Published in: Research Policy, 47(5), June 2018 (pp. 992-1005)

Abstract. In this paper I examine episodes in which superstar inventors relocate to a new city. In particular, in order to assess whether the beneficial effects of physical proximity to a superstar have a restricted network dimension or a wider spatial breadth (spillovers), I estimate changes in patterns of patenting activity following these events for two different groups of inventors: the superstar’s close collaborators, and all the other inventors in a given urban area, for both the locality where the superstar moves to and for the one that is left behind. In the case of collaborators, I restrict the attention to patents realized independently from the superstar. The results from the event study register a large and persistent positive effect on the collaborators in the city of destination, as well as a simultaneous negative trend affecting those still residing in the previous location. In the long run, these effects translate into an increased difference between the two groups of about 0.16 patents per inventor. Conversely, no city-wide spillover effect can be attested, offering little support to place-based policies aimed at inducing a positive influx of top innovators in urban areas.
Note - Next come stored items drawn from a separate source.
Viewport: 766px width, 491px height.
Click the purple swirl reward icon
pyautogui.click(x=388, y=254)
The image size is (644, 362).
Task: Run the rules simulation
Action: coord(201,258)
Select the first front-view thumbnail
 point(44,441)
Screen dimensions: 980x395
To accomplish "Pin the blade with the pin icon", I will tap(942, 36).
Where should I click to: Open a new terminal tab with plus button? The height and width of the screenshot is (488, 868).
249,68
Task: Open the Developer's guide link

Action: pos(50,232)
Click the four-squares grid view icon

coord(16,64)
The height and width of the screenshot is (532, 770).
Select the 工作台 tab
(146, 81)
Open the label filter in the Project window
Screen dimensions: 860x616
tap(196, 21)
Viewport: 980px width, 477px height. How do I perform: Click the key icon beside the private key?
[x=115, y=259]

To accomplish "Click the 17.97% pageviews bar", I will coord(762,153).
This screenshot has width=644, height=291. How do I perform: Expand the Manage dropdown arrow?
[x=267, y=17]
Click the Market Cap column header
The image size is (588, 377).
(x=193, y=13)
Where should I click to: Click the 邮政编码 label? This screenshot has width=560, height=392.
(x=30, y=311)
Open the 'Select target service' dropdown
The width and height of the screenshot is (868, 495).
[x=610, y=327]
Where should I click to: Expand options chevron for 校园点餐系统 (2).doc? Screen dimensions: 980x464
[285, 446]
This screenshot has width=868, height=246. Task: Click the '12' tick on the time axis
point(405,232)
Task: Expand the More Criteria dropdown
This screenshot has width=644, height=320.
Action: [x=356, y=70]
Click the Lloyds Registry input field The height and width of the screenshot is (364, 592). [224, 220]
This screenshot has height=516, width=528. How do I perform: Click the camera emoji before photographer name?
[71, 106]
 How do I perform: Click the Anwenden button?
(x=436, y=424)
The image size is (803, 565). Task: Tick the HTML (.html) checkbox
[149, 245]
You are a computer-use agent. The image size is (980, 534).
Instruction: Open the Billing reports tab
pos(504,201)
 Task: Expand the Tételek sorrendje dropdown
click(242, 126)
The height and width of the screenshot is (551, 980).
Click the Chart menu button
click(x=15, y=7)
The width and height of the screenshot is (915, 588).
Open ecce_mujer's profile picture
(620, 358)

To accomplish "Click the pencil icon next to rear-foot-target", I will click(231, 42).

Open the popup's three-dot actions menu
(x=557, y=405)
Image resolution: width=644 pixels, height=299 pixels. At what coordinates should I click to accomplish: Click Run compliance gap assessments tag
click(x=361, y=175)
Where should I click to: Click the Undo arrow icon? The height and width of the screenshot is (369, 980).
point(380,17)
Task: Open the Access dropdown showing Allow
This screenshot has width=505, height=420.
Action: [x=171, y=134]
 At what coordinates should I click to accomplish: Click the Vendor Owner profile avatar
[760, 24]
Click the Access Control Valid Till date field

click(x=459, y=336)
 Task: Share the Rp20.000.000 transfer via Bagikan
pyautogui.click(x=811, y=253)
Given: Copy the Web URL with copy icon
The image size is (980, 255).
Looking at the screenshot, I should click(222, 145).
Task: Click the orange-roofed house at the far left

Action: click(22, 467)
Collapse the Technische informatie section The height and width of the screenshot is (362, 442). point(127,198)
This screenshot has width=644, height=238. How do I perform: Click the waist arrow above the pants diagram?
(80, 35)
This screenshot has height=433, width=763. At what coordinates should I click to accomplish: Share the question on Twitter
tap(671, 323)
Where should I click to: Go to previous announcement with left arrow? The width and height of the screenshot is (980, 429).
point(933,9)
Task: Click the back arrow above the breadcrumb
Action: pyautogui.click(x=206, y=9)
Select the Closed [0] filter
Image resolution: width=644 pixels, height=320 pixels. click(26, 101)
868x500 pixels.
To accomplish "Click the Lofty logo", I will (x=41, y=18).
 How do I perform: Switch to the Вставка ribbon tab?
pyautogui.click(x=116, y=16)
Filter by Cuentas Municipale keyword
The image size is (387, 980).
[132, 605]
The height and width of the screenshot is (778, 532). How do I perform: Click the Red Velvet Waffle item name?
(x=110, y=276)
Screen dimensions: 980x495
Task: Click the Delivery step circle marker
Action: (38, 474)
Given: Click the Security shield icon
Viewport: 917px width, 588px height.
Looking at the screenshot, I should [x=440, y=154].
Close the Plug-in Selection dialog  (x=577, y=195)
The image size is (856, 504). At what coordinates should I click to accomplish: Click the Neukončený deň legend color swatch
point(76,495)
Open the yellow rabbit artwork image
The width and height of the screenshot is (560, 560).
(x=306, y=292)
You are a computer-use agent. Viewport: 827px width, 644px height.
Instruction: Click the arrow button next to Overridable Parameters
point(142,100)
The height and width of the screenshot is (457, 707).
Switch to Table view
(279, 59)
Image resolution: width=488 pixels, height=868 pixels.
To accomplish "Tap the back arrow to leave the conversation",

Joint work with Santiago Pereda Fernández. In preparation for submission.

Abstract. The estimation of spillover and peer effects presents challenges that are still unsolved. In fact, even if separate algebraic identification of the endogenous and exogenous effects is possible, these might be contaminated by the simultaneous dependence of outcomes, covariates and the network structure upon spatially correlated unobservables. In this paper we characterize the identification conditions for consistently estimating all the parameters of a spatially autoregressive or linear-in-means model in presence of linear forms of endogeneity. We show that identification is possible if the network of social interactions is non-overlapping up to three degrees of separation, and the spatial matrix that characterizes the co-dependence of individual covariates and peers’ unobservables is known to the econometrician. We propose a GMM approach for the estimation of the model’s parameters, and we evaluate its performance through Monte Carlo simulations.